Several previous studies have explored the role of immune cells in colon cancer through bioinformatics methods. In 2018, based on the systematic evaluation of the immune status of patients with stage I–III colon cancer, Zhou et al10 compared the immune cell composition of 870 patients with colon cancer and 70 normal controls. A diagnostic model named Diagnostic Immune Risk Score (dIRS) and a prognostic immune risk score (pIRS) were constructed. Unfortunately, they did not evaluate stage 4 colon cancer. It should be noted that we included patients with stage 4 colon cancer and established an immune risk score using four immune cells, which show promising new features for the diagnosis and prognosis prediction of colon cancer. To reveal the important relationship between immune invasion of colon cancer and clinical results, Yongfu et al29 analyzed and evaluated the proportion of tumor-infiltrating immune cell subsets present in 22 colon cancers. However, they did not establish a model to predict survival and prognosis, which was their shortcomings. Ge et al30 explored the expression of immune cells and immune-related genes in the tumor microenvironment of colon cancer. They analyzed the infiltration of 22 immune cells in the TME and the expression of immune-related genes in 404 colon cancer and 40 adjacent non-tumorous tissues. Immune-related genes were selected to establish a prognostic model for TNM staging, but the prediction model was not externally verified in the GEO cohort. We not only used immune-related cells to build an immune risk scoring model, but also applied the model in a GEO dataset for validation. Pleasantly, our model showed satisfying AUC in the validation dataset (0.941 for 3-year OS and 0.865 for 5-year OS). Simultaneously, in Figure 2, we showed the landscape of the distribution of immune cells in different clinical stages and pathological grade colon cancer, which was not described before. Absolutely, our research inevitably had certain limitations. The four validation set data are all from Europe, and thus these results cannot be directly extrapolated to other ethnic groups. The applicability of the model in the Asian population still needs to be verified.

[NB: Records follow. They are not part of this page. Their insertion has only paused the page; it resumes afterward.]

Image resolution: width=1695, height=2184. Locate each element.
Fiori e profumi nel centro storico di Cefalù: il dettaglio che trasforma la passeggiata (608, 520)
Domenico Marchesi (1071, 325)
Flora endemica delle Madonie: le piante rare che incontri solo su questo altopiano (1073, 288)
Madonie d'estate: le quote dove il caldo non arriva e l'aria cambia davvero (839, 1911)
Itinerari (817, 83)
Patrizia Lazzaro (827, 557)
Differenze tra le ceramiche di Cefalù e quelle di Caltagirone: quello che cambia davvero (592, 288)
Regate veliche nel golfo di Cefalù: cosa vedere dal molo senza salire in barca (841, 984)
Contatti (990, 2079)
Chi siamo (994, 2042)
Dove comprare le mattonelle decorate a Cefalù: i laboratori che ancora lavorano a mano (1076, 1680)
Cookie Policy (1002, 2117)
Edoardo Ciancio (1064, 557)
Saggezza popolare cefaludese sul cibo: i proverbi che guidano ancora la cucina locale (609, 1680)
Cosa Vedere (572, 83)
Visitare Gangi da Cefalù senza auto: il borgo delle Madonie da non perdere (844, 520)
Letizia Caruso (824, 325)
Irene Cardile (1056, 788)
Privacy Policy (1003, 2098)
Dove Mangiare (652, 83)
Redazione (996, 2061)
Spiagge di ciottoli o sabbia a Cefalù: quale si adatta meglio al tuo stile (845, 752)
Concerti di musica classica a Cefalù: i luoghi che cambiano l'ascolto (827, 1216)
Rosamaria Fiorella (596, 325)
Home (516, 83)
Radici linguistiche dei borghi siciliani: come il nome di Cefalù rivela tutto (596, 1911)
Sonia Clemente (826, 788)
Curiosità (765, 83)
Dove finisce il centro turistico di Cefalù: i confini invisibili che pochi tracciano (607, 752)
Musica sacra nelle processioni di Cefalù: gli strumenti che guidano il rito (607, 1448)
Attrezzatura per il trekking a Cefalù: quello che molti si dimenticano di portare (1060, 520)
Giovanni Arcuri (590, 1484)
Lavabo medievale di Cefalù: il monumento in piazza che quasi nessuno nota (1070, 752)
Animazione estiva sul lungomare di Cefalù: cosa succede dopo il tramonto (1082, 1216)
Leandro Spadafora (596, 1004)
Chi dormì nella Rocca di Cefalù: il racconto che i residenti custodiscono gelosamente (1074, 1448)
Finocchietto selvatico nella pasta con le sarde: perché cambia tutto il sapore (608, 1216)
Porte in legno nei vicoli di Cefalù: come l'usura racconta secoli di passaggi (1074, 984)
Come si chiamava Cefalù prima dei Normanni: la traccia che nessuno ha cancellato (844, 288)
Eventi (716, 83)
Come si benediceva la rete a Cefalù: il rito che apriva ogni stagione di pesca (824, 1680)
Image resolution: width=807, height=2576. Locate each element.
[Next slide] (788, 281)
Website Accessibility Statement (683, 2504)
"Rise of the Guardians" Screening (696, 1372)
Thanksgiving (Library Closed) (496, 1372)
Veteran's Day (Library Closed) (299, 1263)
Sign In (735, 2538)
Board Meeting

In summary, our study sheds light on the utility of immune cells in the prognosis of colon cancer. The constructed immune risk scoring model is reliable in predicting the prognosis of colon cancer, and this risk scoring model is an independent influencing factor for the prognosis of colon cancer. With the rapid development of high-throughput technology, we have confidence to believe that our immune risk scoring model have great potential in clinical practice. And it may have critical value for exploring new anti-cancer immunodiagnosis and treatment strategies.
The authors are accountable for all aspects of the work (if applied, including full data access, integrity of the data and the accuracy of the data analysis) in ensuring that questions related to the accuracy or integrity of any part of the work are appropriately investigated and resolved.
The authors report no conflicts of interest in this work.